Apprendiamo dalla stampa (la Repubblica, 4/11/2025) della richiesta d’arresto avanzata dalla Procura di Palermo nei confronti di Salvatore Cuffaro, ex presidente della Regione Siciliana, e dell’on. Saverio Romano, già ministro e oggi deputato nazionale. Secondo quanto riportato, l’inchiesta coinvolge diciotto persone per presunti scambi illeciti tra nomine sanitarie, appalti, assunzioni e potere politico, nel cuore del sistema pubblico regionale.
La notizia è grave. Ma ancora più grave — e forse più rilevante — è il quadro che emerge da questa vicenda, a prescindere dagli esiti giudiziari. Non è il codice penale a doverci suggerire la misura dell’indignazione. È il senso civile, specialmente di fronte a una politica che a fronte di un servizio sanitario vergognoso, fino a ieri, litigava sulle nomine in una chiave proprietaria come d’altronde fa da decenni, dai tempi de La mafia è Bianca. Giù le mani dalla nostra salute!
Totò Cuffaro ha già scontato una condanna per favoreggiamento aggravato alla mafia. Eppure, da anni, è tornato a esercitare un ruolo politico centrale, dirigendo partiti, influenzando nomine, orientando decisioni pubbliche. La vicenda odierna certifica non solo il fallimento di una classe dirigente, ma la tolleranza culturale e politica verso modelli di gestione privatistica del potere, incompatibili con qualsiasi idea di interesse generale.

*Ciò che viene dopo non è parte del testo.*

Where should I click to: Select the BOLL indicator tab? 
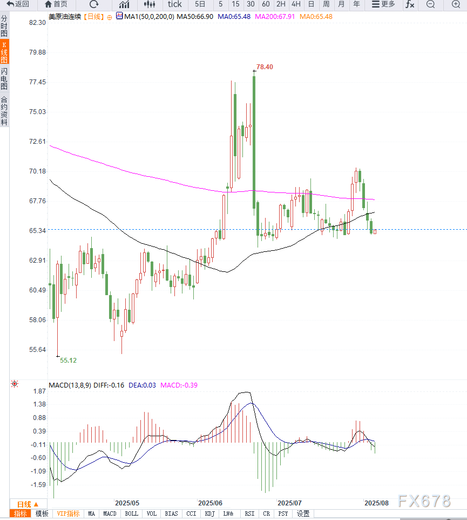(131, 514)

La sanità siciliana è in condizioni drammatiche. Gli ospedali chiudono, le liste d’attesa si allungano, i laboratori convenzionati smettono di erogare prestazioni gratuite a fine mese perché la Regione non paga. I fondi del PNRR rischiano di essere sprecati, mentre si continua a parlare di affidamenti ai privati. In questo scenario, apprendere che la politica sanitaria sarebbe stata usata come merce di scambio è un insulto per chi ogni giorno prova a curarsi in questa terra.

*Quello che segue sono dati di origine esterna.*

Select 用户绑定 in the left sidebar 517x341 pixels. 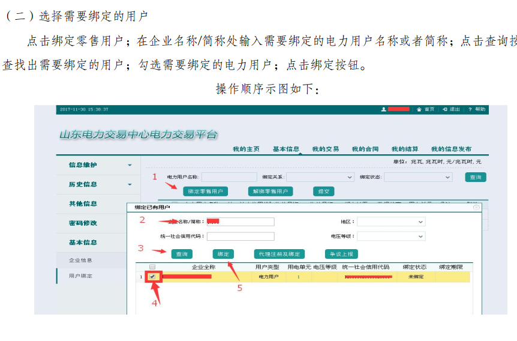click(80, 276)
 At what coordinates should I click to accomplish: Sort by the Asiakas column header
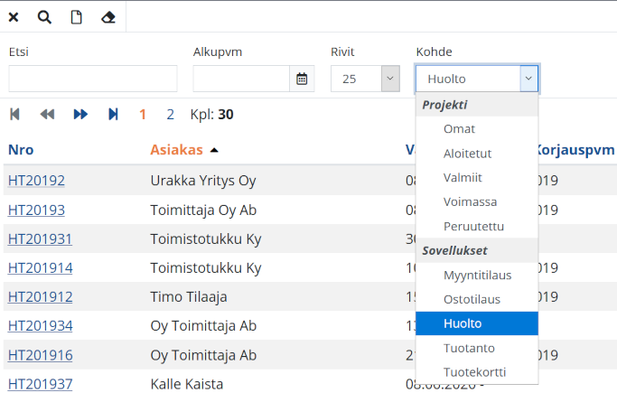coord(177,149)
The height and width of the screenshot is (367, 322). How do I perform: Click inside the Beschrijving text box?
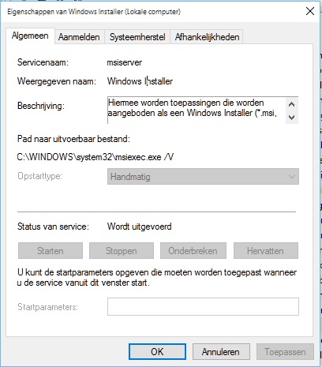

Del resto i disastri della Regione sono ormai un marchio di fabbrica della maggioranza e Saverio Romano, deputato nazionale e coordinatore di “Noi Moderati”, rappresenta uno degli elementi di congiunzione più emblematici di questa oscurità politica che allinea il Governo Siciliano a quello Nazionale. Le responsabilità, anche quelle penali che saranno eventualmente accertate dalla magistratura, non possono essere minimizzate e devono essere inserite in un contesto di fallimenti politici costruiti con la complicità di Schifani e della Meloni.
Ciò che serve oggi non è attendere una sentenza. Serve una risposta politica e culturale netta. Serve dire che chi ha trasformato la gestione pubblica in terreno di scambio non può e non deve continuare ad avere voce, potere, ruoli. Non per legge, ma per decenza.
Il problema non è solo chi ha commesso illeciti. Il problema è che abbiamo smesso di indignarci. E non possiamo permettercelo.